Just a reminder: "For Feanor was made the *mightiest in all parts of body and mind: in valour, in endurance, in beauty, in understanding, in skill, in strength and subtlety alike: of all the Children of Iluvatar, *and a bright flame was in him." 

and 

"Thus it was that he drew far ahead of the van of his host, and seeing this the servants of Morgoth turned to bay, and there issued from Angband Balrogs to aid them. There upon the confines of Dor Daedeloth, the land of Morgoth, *Feanor was surrounded, with few friends about him. Soon he stood alone; but long he fought on, and laughed undismayed, though he was wrapped in fire and wounded with many wounds*."

And please, I had was involved in a ship wreck as a child so no posts about ships, those that craft them, water, as it will trigger me. 

Thank you


----------



## Olorgando (May 23, 2022)

Against Fëanor, JRRT himself placed Fëanor's niece Galdriel, who at lest in wisdom was far above him. In fact, he wasn't even second to her in that respect, he wasn't even in the top ten, maybe not even in the top 40.

And Fëanor was also "greatest" of the Eldar in just about every negative character trait you can name. Where he basically had a "reading" of zero was in self-control. As nihilist, he was only topped by Morgoth, even Sauron wasn't in the same league.

But anyway, welcome to TTF, cart.


----------



## cart (May 24, 2022)

Olorgando said:


> But anyway, welcome to TTF, cart.


Glad to be here!

In regards to the wisdom bit, if he had that... then he would simply just be a bit over powered at that point. If he was notable for this quality as well.. then the LotR would never of happened and we would be like year 6500 Y.N. (year of the Noldor.) And everybody would be very happy, not dead (except probably all of mankind.. they would probably not survive, but that's a human issue.)

Quite frankly, if Manwe hadn't let the very essence of evil out of the Halls of Mandos.. (not to mention.. not clean up the rest of his mess i.e. balrogs and Sauron) Noldor people don't get corrupted, Feanor doesn't gets thrown in jail while being corrupted my Melkor, his father doesn't get killed, trees don't get drained, silmarils stay with their rightful owner, well this list would go on for some time. 
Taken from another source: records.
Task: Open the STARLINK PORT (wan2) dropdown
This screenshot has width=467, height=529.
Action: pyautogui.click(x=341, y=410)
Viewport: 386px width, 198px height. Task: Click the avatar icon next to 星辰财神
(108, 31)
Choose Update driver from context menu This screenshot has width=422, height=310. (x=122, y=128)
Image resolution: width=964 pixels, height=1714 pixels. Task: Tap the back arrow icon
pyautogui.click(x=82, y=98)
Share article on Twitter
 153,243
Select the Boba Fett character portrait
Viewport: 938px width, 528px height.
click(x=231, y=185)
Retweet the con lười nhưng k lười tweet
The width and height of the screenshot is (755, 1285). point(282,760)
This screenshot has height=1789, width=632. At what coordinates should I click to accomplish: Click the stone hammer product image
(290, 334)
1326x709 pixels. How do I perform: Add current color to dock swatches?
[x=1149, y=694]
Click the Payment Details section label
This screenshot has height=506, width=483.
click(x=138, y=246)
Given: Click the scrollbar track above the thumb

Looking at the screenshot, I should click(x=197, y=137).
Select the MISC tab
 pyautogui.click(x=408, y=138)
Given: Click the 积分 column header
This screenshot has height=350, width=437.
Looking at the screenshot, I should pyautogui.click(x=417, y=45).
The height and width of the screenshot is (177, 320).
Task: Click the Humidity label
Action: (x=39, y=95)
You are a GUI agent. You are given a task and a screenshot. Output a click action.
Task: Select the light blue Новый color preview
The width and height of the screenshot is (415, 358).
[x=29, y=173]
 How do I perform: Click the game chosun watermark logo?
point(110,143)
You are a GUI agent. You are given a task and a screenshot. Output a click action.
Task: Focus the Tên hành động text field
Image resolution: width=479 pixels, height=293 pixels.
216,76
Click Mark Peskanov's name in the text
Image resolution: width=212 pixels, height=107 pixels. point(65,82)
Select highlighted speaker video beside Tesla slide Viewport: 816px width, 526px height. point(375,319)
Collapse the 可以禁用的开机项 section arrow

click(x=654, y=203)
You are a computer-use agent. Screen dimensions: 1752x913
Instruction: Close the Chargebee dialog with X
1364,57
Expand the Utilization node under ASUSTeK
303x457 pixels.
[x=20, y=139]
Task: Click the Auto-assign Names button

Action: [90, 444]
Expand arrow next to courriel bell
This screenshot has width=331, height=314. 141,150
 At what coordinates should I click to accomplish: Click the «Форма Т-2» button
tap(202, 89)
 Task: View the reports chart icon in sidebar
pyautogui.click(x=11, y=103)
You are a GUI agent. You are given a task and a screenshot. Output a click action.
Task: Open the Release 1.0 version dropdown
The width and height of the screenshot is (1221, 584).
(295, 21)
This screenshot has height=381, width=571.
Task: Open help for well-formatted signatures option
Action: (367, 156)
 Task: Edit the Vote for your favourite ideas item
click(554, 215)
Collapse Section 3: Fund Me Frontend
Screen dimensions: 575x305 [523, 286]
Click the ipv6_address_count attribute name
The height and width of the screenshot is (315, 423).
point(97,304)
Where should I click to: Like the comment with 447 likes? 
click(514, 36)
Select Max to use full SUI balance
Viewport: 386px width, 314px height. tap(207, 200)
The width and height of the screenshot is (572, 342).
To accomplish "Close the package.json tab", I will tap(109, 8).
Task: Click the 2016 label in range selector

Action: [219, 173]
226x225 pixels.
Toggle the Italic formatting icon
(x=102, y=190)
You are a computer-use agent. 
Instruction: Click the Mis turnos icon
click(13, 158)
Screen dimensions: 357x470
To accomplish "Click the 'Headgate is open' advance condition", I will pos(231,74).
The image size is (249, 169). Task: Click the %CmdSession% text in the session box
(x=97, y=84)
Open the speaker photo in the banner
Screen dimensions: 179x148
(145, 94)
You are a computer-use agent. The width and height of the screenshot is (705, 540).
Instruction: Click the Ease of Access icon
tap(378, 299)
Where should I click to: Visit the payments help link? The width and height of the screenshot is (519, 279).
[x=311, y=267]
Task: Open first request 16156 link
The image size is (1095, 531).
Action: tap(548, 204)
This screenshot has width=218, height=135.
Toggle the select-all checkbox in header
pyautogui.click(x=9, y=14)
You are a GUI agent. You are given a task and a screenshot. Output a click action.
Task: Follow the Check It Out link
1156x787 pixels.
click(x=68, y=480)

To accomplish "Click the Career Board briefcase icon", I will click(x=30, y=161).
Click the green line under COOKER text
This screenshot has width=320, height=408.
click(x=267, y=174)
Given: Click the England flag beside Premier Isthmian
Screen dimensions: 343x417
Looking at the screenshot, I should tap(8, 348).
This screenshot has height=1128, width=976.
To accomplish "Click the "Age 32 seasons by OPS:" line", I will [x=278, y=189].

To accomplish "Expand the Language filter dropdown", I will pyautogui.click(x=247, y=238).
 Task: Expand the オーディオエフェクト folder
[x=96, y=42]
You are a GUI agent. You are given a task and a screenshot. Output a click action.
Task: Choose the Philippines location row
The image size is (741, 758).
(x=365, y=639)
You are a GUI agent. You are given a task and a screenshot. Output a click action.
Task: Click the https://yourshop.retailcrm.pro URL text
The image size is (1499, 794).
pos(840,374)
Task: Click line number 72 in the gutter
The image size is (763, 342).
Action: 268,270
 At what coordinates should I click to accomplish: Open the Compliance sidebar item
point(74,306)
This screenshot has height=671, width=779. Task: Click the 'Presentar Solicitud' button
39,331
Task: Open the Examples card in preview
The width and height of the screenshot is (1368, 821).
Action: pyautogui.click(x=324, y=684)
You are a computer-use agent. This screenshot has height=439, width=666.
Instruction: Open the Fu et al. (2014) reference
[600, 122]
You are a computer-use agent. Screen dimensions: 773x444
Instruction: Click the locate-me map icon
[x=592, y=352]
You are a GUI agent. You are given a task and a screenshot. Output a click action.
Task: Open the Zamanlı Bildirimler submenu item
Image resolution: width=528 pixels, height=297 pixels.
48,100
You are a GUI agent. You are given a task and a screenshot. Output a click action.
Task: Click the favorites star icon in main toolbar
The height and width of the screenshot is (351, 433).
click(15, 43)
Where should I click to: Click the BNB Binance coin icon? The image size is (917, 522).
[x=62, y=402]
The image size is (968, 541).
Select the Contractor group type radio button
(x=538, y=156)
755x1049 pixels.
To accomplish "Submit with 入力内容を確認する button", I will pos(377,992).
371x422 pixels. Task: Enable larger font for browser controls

Not to mention the Noldor were the only ones to even go and do something about Manwe's inability to detect evil as he is so pure. Odd that he signed up for the roll that is basically exclusively that.. but it was is brother of sorts.. not saying it was nepotism but... idk... lets him go.. and then realizes "oops he's still pure evil.. well let me throw Feanor in jail for a bit.. this problem will surely take care of itself" and then... just hangs out with elves and feeds his giant eagles i guess until the end of Arda.

But again that's not particularly interesting either, hard to write material on an alternate version of a perfect world (men survive this time.)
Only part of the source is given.